- [MATERIAL TO PROCESS]:
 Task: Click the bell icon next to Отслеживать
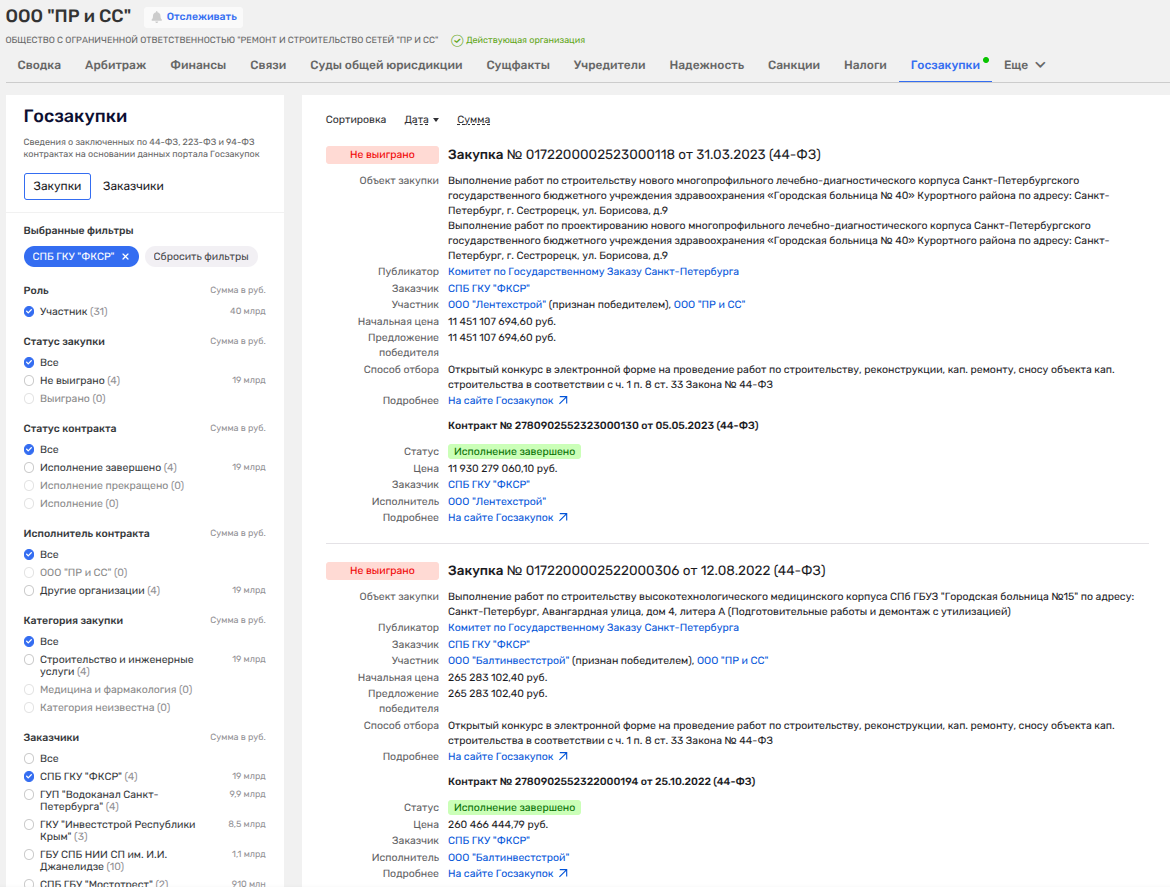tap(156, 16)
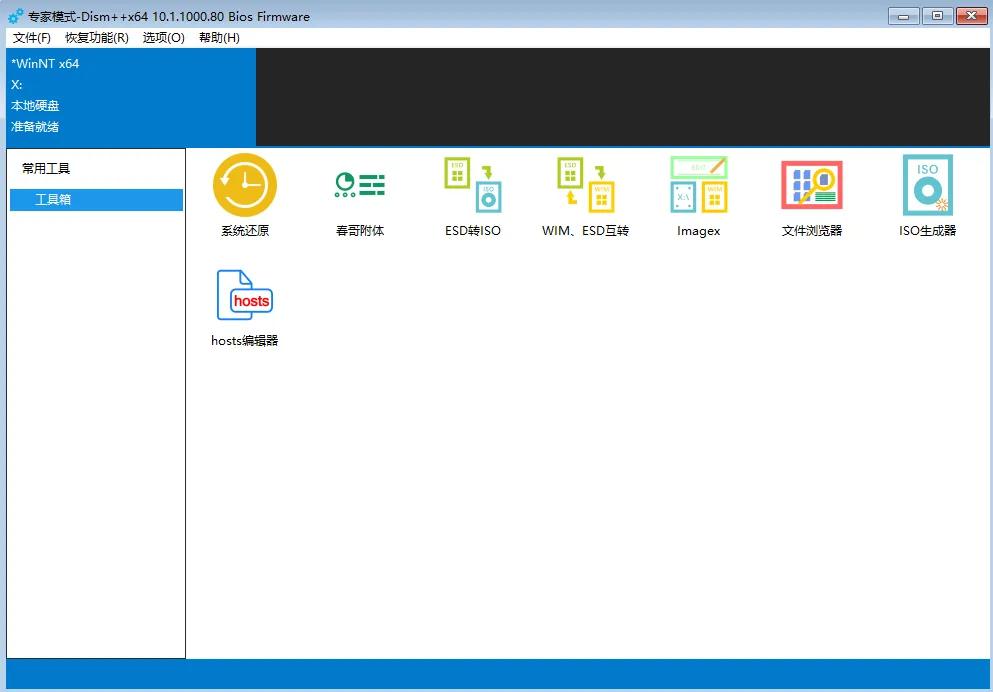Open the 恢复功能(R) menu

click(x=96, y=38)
==
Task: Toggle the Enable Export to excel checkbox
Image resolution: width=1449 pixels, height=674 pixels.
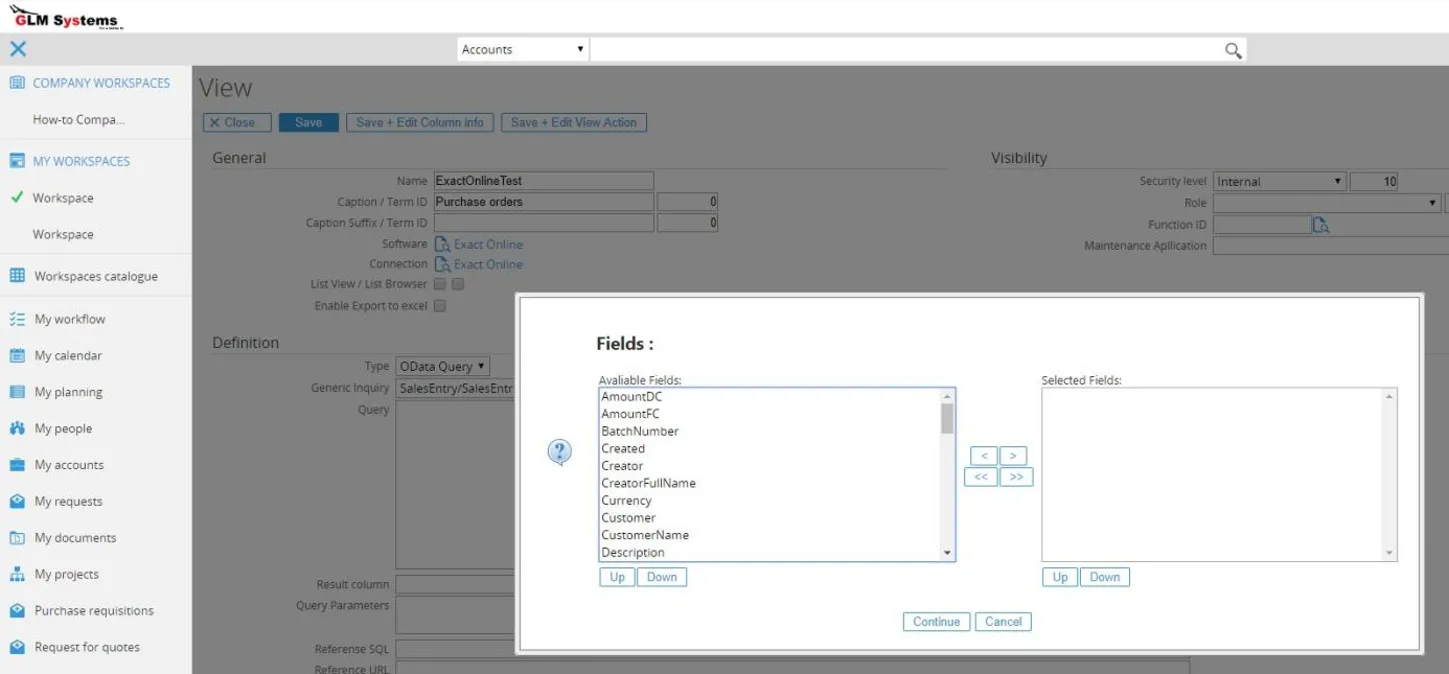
* * *
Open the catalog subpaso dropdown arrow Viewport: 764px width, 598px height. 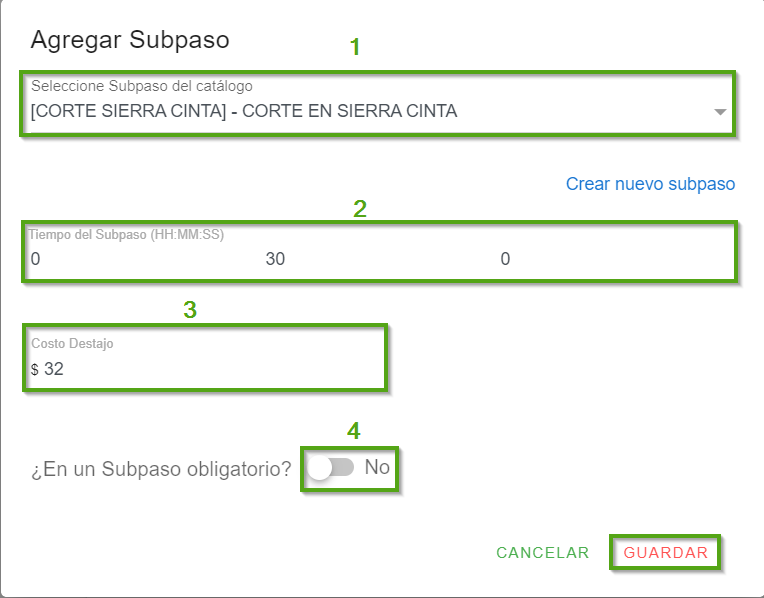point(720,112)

- [WORK TO BE COMPLETED]: From the listing above, return the lines starting at the one with "Task: Toggle the" and ending at the one with "Image resolution: width=1449", both kept, exactly as they appear and nothing more.

- [REPLY TO THE TASK]:
Task: Toggle the Enable Export to excel checkbox
Image resolution: width=1449 pixels, height=674 pixels.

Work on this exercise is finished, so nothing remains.